**YOUR GOAL:** Within the material below, transcribe exactly the lines from the one holding "Open Firefox from the taskbar" through the one holding "You are a computer-use", keeping both ends and skipping the rest.

RECORDS PROVIDED Block Start

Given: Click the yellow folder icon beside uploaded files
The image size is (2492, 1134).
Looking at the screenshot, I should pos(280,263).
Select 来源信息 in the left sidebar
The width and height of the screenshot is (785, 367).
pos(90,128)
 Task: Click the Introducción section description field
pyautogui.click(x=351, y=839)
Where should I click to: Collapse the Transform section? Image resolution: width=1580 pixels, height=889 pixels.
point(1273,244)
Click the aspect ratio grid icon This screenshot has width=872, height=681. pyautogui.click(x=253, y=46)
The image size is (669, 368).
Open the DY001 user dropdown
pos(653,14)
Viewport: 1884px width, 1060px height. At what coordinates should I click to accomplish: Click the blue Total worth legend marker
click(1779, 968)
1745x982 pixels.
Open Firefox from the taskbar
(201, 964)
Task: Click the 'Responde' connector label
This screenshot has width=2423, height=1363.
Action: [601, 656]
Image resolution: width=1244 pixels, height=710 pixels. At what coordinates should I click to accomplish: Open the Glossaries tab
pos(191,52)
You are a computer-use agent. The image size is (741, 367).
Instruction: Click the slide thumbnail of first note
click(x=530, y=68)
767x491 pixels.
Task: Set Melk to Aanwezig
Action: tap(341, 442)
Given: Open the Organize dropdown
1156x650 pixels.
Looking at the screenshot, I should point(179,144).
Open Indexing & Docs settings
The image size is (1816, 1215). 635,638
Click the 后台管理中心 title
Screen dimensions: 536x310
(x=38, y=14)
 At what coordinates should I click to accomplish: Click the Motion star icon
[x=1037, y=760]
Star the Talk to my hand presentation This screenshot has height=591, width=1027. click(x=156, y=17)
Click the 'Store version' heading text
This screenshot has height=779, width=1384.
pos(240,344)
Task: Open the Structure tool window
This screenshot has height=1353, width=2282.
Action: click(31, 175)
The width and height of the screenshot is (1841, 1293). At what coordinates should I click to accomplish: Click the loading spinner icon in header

RECORDS PROVIDED Block End

**PROBLEM SOLUTION:**
Open Firefox from the taskbar
(201, 964)
Task: Click the 'Responde' connector label
This screenshot has width=2423, height=1363.
Action: [601, 656]
Image resolution: width=1244 pixels, height=710 pixels. At what coordinates should I click to accomplish: Open the Glossaries tab
pos(191,52)
You are a computer-use agent. The image size is (741, 367).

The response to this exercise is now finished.